EXERCISE PROMPT:
Repeat the listing below word for word, keeping every line in the same order.

»»

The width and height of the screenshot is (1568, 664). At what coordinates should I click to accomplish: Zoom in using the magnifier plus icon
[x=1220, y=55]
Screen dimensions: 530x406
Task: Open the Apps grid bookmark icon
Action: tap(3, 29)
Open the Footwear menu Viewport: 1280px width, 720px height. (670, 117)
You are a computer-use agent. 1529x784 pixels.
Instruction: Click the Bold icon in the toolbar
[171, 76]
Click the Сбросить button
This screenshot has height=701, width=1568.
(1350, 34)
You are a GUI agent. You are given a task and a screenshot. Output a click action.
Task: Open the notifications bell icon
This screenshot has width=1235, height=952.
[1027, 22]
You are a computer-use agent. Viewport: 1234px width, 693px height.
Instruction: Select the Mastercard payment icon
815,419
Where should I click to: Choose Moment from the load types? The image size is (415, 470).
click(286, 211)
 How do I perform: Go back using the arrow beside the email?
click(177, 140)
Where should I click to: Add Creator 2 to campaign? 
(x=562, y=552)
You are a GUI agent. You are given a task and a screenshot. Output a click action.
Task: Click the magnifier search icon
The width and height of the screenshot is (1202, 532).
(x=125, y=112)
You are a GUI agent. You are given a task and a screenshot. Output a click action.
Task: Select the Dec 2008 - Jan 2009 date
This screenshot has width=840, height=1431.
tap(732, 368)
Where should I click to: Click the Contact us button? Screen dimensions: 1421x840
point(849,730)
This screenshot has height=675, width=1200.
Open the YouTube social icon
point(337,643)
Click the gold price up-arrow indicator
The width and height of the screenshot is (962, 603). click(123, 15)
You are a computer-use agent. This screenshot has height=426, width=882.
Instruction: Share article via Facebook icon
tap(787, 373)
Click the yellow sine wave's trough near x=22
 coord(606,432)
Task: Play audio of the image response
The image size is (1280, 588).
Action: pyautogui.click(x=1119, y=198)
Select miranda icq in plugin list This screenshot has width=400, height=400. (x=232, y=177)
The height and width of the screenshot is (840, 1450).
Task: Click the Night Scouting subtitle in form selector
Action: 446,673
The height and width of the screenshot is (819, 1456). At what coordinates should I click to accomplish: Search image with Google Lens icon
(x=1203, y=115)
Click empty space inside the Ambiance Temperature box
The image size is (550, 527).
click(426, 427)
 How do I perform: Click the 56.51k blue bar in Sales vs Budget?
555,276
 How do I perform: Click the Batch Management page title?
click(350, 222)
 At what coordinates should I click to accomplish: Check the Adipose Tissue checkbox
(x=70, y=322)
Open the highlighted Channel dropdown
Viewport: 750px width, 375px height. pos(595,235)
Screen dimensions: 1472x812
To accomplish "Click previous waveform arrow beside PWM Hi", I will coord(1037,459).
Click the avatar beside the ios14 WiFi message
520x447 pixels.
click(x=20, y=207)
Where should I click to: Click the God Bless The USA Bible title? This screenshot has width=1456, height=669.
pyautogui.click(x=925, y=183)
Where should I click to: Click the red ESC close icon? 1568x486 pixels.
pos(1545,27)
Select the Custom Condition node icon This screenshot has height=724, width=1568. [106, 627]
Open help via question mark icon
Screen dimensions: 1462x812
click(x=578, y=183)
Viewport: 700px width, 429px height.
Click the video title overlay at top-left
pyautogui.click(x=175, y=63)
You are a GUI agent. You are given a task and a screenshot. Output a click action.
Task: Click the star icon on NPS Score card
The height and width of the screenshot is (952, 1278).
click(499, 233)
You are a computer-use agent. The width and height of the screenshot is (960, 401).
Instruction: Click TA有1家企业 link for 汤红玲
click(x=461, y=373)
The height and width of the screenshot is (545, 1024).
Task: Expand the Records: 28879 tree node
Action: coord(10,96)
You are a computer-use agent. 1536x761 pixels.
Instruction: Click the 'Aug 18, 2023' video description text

««

REPLY TO THE TASK:
The width and height of the screenshot is (1568, 664). At what coordinates should I click to accomplish: Zoom in using the magnifier plus icon
[x=1220, y=55]
Screen dimensions: 530x406
Task: Open the Apps grid bookmark icon
Action: tap(3, 29)
Open the Footwear menu Viewport: 1280px width, 720px height. (670, 117)
You are a computer-use agent. 1529x784 pixels.
Instruction: Click the Bold icon in the toolbar
[171, 76]
Click the Сбросить button
This screenshot has height=701, width=1568.
(1350, 34)
You are a GUI agent. You are given a task and a screenshot. Output a click action.
Task: Open the notifications bell icon
This screenshot has width=1235, height=952.
[1027, 22]
You are a computer-use agent. Viewport: 1234px width, 693px height.
Instruction: Select the Mastercard payment icon
815,419
Where should I click to: Choose Moment from the load types? The image size is (415, 470).
click(286, 211)
 How do I perform: Go back using the arrow beside the email?
click(177, 140)
Where should I click to: Add Creator 2 to campaign? 
(x=562, y=552)
You are a GUI agent. You are given a task and a screenshot. Output a click action.
Task: Click the magnifier search icon
The width and height of the screenshot is (1202, 532).
(x=125, y=112)
You are a GUI agent. You are given a task and a screenshot. Output a click action.
Task: Select the Dec 2008 - Jan 2009 date
This screenshot has width=840, height=1431.
tap(732, 368)
Where should I click to: Click the Contact us button? Screen dimensions: 1421x840
point(849,730)
This screenshot has height=675, width=1200.
Open the YouTube social icon
point(337,643)
Click the gold price up-arrow indicator
The width and height of the screenshot is (962, 603). click(123, 15)
You are a computer-use agent. This screenshot has height=426, width=882.
Instruction: Share article via Facebook icon
tap(787, 373)
Click the yellow sine wave's trough near x=22
 coord(606,432)
Task: Play audio of the image response
The image size is (1280, 588).
Action: pyautogui.click(x=1119, y=198)
Select miranda icq in plugin list This screenshot has width=400, height=400. (x=232, y=177)
The height and width of the screenshot is (840, 1450).
Task: Click the Night Scouting subtitle in form selector
Action: 446,673
The height and width of the screenshot is (819, 1456). At what coordinates should I click to accomplish: Search image with Google Lens icon
(x=1203, y=115)
Click empty space inside the Ambiance Temperature box
The image size is (550, 527).
click(426, 427)
 How do I perform: Click the 56.51k blue bar in Sales vs Budget?
555,276
 How do I perform: Click the Batch Management page title?
click(350, 222)
 At what coordinates should I click to accomplish: Check the Adipose Tissue checkbox
(x=70, y=322)
Open the highlighted Channel dropdown
Viewport: 750px width, 375px height. pos(595,235)
Screen dimensions: 1472x812
To accomplish "Click previous waveform arrow beside PWM Hi", I will coord(1037,459).
Click the avatar beside the ios14 WiFi message
520x447 pixels.
click(x=20, y=207)
Where should I click to: Click the God Bless The USA Bible title? This screenshot has width=1456, height=669.
pyautogui.click(x=925, y=183)
Where should I click to: Click the red ESC close icon? 1568x486 pixels.
pos(1545,27)
Select the Custom Condition node icon This screenshot has height=724, width=1568. [106, 627]
Open help via question mark icon
Screen dimensions: 1462x812
click(x=578, y=183)
Viewport: 700px width, 429px height.
Click the video title overlay at top-left
pyautogui.click(x=175, y=63)
You are a GUI agent. You are given a task and a screenshot. Output a click action.
Task: Click the star icon on NPS Score card
The height and width of the screenshot is (952, 1278).
click(499, 233)
You are a computer-use agent. The width and height of the screenshot is (960, 401).
Instruction: Click TA有1家企业 link for 汤红玲
click(x=461, y=373)
The height and width of the screenshot is (545, 1024).
Task: Expand the Records: 28879 tree node
Action: coord(10,96)
You are a computer-use agent. 1536x761 pixels.
Instruction: Click the 'Aug 18, 2023' video description text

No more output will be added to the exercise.